*STATED EXERCISE*
Reproduce word for word the lines from the one containing "The width and height of the screenshot is (1420, 840)." through the last line, including both.

*RECORDS TO PROCESS*
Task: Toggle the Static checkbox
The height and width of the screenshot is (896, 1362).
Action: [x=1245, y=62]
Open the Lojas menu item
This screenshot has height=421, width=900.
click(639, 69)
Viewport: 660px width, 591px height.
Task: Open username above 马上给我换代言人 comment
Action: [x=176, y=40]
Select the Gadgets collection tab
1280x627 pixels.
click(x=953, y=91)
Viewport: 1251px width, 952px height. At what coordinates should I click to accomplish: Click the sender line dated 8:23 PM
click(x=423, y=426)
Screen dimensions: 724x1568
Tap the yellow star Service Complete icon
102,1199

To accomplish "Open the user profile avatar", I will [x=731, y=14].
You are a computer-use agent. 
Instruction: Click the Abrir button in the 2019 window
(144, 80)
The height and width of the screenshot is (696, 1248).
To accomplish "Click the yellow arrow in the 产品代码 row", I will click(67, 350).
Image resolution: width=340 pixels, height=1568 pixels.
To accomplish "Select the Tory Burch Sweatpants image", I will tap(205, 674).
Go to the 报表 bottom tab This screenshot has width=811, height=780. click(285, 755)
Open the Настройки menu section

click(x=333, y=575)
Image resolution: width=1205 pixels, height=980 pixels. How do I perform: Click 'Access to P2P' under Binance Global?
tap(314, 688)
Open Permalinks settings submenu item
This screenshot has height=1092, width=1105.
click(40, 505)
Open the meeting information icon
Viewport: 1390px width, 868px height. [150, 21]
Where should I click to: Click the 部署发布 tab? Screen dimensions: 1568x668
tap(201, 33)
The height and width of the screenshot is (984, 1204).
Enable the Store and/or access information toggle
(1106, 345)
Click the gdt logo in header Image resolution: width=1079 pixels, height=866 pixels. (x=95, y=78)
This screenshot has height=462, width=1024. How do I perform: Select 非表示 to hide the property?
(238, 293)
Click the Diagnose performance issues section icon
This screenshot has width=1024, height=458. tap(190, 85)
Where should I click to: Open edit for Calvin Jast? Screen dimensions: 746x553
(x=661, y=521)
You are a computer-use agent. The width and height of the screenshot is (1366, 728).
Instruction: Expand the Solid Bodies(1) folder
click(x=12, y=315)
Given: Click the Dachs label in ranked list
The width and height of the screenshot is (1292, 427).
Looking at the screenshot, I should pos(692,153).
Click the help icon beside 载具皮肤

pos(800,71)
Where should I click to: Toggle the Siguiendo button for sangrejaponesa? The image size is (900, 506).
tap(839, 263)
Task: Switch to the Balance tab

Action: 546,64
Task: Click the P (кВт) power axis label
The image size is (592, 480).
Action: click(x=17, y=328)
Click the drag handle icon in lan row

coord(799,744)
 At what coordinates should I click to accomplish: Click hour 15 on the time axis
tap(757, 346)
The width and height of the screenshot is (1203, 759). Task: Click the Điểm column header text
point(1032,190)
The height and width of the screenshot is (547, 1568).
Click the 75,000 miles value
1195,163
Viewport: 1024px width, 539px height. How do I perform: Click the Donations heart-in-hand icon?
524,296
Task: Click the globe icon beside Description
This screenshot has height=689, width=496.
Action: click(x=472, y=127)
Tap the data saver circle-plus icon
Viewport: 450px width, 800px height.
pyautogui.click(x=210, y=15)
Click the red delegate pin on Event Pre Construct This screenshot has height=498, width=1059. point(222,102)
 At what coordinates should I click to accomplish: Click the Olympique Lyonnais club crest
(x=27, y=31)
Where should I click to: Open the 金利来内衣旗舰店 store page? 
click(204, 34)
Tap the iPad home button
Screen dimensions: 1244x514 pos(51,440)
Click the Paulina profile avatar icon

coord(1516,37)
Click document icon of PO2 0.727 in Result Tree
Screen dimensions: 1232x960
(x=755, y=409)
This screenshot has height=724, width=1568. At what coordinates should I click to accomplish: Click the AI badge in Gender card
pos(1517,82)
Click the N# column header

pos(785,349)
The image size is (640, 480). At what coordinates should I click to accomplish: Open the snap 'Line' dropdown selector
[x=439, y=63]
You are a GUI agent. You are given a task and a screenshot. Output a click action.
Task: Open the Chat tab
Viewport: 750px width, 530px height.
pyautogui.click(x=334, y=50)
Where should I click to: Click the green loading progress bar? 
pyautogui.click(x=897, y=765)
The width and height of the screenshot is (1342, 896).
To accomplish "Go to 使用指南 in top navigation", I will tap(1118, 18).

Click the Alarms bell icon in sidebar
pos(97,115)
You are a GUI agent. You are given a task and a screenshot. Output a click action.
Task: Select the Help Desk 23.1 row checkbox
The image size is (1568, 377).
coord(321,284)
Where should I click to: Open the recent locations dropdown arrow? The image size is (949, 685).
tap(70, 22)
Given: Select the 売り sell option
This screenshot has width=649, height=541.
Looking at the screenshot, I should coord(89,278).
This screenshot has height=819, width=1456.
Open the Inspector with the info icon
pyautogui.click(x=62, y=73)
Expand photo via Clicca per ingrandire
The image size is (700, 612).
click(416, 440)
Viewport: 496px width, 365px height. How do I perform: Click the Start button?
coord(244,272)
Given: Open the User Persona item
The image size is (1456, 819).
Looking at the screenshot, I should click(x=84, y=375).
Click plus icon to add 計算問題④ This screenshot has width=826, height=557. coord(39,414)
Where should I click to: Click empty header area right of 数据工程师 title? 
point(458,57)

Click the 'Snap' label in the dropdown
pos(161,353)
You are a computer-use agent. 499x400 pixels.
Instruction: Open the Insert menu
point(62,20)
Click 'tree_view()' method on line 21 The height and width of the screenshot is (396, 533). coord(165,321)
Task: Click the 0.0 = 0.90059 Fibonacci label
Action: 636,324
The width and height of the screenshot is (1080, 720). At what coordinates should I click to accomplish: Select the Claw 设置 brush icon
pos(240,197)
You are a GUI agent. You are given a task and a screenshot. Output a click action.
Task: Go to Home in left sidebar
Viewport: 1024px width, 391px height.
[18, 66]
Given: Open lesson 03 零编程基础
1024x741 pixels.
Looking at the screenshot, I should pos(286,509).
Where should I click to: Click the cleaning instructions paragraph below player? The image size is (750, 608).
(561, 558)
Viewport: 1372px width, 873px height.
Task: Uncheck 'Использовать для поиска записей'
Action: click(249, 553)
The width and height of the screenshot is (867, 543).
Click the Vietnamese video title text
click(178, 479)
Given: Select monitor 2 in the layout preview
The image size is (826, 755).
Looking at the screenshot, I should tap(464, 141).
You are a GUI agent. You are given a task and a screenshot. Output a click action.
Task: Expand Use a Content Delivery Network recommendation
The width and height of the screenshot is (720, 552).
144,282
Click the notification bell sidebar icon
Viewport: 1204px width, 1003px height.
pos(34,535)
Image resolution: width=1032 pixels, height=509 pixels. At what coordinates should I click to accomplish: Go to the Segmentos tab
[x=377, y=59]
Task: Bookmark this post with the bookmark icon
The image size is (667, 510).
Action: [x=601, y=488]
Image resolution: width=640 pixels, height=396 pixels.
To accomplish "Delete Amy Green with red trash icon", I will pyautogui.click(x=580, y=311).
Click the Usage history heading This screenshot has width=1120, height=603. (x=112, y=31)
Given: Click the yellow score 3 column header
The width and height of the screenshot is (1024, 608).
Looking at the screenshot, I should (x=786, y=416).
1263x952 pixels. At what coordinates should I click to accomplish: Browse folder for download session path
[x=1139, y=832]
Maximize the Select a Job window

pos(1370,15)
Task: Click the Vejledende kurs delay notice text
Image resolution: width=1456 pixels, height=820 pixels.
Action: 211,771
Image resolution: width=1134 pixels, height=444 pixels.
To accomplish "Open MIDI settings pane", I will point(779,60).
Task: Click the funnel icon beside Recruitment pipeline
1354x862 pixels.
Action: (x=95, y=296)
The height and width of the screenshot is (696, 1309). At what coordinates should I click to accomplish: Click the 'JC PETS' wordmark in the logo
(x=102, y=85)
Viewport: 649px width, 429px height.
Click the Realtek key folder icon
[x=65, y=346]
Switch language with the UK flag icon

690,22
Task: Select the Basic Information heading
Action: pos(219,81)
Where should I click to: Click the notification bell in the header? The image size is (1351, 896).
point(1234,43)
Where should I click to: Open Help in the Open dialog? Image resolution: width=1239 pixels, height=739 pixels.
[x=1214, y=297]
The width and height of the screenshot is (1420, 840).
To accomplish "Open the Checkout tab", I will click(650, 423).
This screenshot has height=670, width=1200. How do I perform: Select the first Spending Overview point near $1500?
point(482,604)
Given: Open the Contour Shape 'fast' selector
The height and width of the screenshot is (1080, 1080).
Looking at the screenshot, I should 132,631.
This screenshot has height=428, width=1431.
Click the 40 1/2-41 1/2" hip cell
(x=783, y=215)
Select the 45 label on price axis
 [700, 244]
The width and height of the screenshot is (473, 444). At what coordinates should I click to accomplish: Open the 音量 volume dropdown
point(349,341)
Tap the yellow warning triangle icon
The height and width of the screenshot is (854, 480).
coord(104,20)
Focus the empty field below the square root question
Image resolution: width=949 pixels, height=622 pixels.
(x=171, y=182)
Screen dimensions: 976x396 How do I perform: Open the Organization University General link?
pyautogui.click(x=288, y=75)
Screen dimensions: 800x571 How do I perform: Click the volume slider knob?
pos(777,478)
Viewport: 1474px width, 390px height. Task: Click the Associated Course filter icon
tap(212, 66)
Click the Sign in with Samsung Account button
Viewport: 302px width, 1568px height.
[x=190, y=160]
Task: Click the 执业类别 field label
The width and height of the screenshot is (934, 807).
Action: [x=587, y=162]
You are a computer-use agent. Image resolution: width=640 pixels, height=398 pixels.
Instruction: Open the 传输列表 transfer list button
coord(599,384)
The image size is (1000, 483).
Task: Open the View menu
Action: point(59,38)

*PROBLEM SOLUTION*
The width and height of the screenshot is (1420, 840).
To accomplish "Open the Checkout tab", I will click(650, 423).
This screenshot has height=670, width=1200. How do I perform: Select the first Spending Overview point near $1500?
point(482,604)
Given: Open the Contour Shape 'fast' selector
The height and width of the screenshot is (1080, 1080).
Looking at the screenshot, I should 132,631.
This screenshot has height=428, width=1431.
Click the 40 1/2-41 1/2" hip cell
(x=783, y=215)
Select the 45 label on price axis
 [700, 244]
The width and height of the screenshot is (473, 444). At what coordinates should I click to accomplish: Open the 音量 volume dropdown
point(349,341)
Tap the yellow warning triangle icon
The height and width of the screenshot is (854, 480).
coord(104,20)
Focus the empty field below the square root question
Image resolution: width=949 pixels, height=622 pixels.
(x=171, y=182)
Screen dimensions: 976x396 How do I perform: Open the Organization University General link?
pyautogui.click(x=288, y=75)
Screen dimensions: 800x571 How do I perform: Click the volume slider knob?
pos(777,478)
Viewport: 1474px width, 390px height. Task: Click the Associated Course filter icon
tap(212, 66)
Click the Sign in with Samsung Account button
Viewport: 302px width, 1568px height.
[x=190, y=160]
Task: Click the 执业类别 field label
The width and height of the screenshot is (934, 807).
Action: [x=587, y=162]
You are a computer-use agent. Image resolution: width=640 pixels, height=398 pixels.
Instruction: Open the 传输列表 transfer list button
coord(599,384)
The image size is (1000, 483).
Task: Open the View menu
Action: point(59,38)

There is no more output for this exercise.